„Wir schaffen das“ – so schwor die ehemalige Bundeskanzlerin Angela Merkel in der Flüchtlingskrise 2015 die Deutschen darauf ein, die Lage zu meistern. „Wir schaffen das“ – so vermittelte gestern auch Belit Onay bei der 21. Städteversammlung des Niedersächsischen Städtetags in Hannover den Optimismus, dass die Städte die Aufnahme und die Integration von Flüchtlingen aus der Ukraine stemmen. Aber der Oberbürgermeister von Hannover mahnte auch: Der Satz „Wir schaffen das“ dürfe nicht zu einem „Die Kommunen schaffen das schon“ werden. Nicht zuletzt bei der Finanzierung der Integrationsaufgaben bedürfe es eines „Schulterschlusses“ der Kommunen mit Land und Bund.

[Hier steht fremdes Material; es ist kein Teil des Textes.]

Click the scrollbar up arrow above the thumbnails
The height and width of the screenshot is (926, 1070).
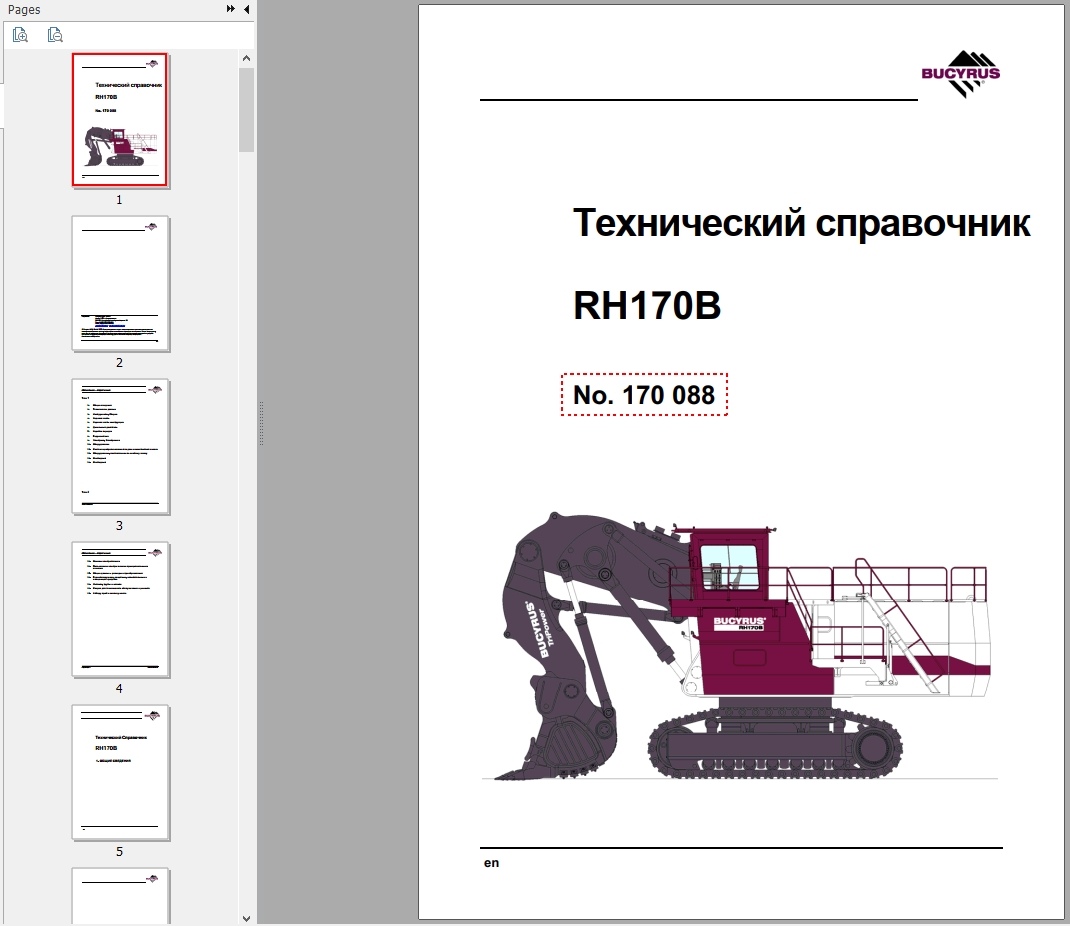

Ukrainekrieg prägt Städteversammlung
Der Krieg in der Ukraine bestimmt im Augenblick das Geschehen in deutschen Kommunen: Sie zeigen Solidarität mit der Ukraine, organisieren Hilfskonvois und planen die Flüchtlingsaufnahme. Entsprechend prägte das Thema gestern die Städteversammlung, die hybrid stattfand. Sie begann mit einer Schweigeminute, die die Solidarität der niedersächsischen Städte mit der Ukraine und den Opfern des Kriegs zum Ausdruck brachte.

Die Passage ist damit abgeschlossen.